The scene in the photo above, actually fighting off one of these &$#@ attacking a biker at a traffic light. This is not an unusual sight.
A person can't even go for a walk without being charged by at least half a dozen of these little &%$#.
They attack kids, old people, and pets.
I swear all the gobbling they do is actually cussing.
Look at them attacking this Amazon driver for no good reason.
They poop all over everything. I mean LOTS of poop and that stuff is hard to clean up.
Pardon my $@#&. I hope we don't have any kids reading this.
Now I know it's not legal to hunt in most neighborhoods. But there are ways around this. I mean, who says you need to use a gun when you have a nice big car to run them over with?
I will gladly loan you my weed eater or any other tool you can find in my garage to have at them.
Actually, I see now why the turkey was eaten on the first Thanksgiving. It was REVENGE!
Early this year there was a MOB of $%*@ turkeys attacking cars at an intersection.
It all began just before 8 am when I got a note from Jane in Casper Wyoming: "FYI FYI There are about 30 Wild Turkeys All fanned out and acting aggressively to the cars. At Granada and Coffman!"
I know of the herd of turkeys to which she speaks. They are EVIL!

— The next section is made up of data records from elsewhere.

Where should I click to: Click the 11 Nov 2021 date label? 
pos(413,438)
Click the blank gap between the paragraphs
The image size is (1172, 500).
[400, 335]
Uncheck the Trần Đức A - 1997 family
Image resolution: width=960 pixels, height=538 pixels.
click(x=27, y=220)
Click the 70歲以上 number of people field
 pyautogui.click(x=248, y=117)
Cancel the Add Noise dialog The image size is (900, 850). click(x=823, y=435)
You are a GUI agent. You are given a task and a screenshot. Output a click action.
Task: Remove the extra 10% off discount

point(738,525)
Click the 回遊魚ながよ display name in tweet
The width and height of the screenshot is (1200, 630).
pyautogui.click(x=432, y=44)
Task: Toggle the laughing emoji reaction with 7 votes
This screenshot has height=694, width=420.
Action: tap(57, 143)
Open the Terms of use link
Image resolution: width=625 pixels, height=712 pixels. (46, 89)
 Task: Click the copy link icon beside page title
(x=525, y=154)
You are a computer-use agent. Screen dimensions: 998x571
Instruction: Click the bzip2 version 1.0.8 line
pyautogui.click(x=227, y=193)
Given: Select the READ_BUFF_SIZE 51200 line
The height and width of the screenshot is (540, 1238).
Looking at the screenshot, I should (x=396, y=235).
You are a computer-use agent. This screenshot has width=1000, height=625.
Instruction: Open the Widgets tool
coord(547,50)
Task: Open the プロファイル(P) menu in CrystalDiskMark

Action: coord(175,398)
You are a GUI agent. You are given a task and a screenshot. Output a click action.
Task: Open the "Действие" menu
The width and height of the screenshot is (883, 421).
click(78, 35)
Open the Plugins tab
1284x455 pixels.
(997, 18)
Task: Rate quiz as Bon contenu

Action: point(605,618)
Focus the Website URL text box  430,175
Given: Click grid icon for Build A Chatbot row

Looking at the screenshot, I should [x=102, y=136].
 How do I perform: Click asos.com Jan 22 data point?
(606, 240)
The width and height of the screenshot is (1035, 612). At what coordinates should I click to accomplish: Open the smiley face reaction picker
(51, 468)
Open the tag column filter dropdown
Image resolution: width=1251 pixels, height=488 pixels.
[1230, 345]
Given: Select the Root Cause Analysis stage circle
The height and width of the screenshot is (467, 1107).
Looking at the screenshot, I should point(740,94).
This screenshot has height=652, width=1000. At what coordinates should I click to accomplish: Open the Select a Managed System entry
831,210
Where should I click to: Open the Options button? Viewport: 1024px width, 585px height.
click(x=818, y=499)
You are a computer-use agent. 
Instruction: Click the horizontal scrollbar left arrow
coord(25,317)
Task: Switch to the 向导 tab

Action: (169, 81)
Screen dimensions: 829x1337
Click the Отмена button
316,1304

By the way, I call all animal groups a herd. There is no way to keep up with all of the names of all the different animal species. Try looking it up here. You'll get a headache.
Next, I get a panicked note from Jane which made the situation sound worse- it was escalating.
"They are stopping traffic!" Jane wrote, in what seemed to be a panic. I was expecting her to send that they were turning over cars and setting them on fire next.
This herd of turkey is infamous in Casper. They are more like a gang than birds. If they stop your car don't honk at them. They will get very aggressive. I don't speak turkey but it sounds like they are cussing at people when they get angry.
No one minds wildlife wandering their neighborhood. That is part of the fun of living in Wyoming. But no one wants wildlife with attitude.
There are many ways we can handle this. I work for a group of radio stations. We can have a turkey drop like WKRP! There are hunters who would love to have a crack at them.
But since the turkeys are in town they can't use guns. It will have to be hand-to-"hand" combat.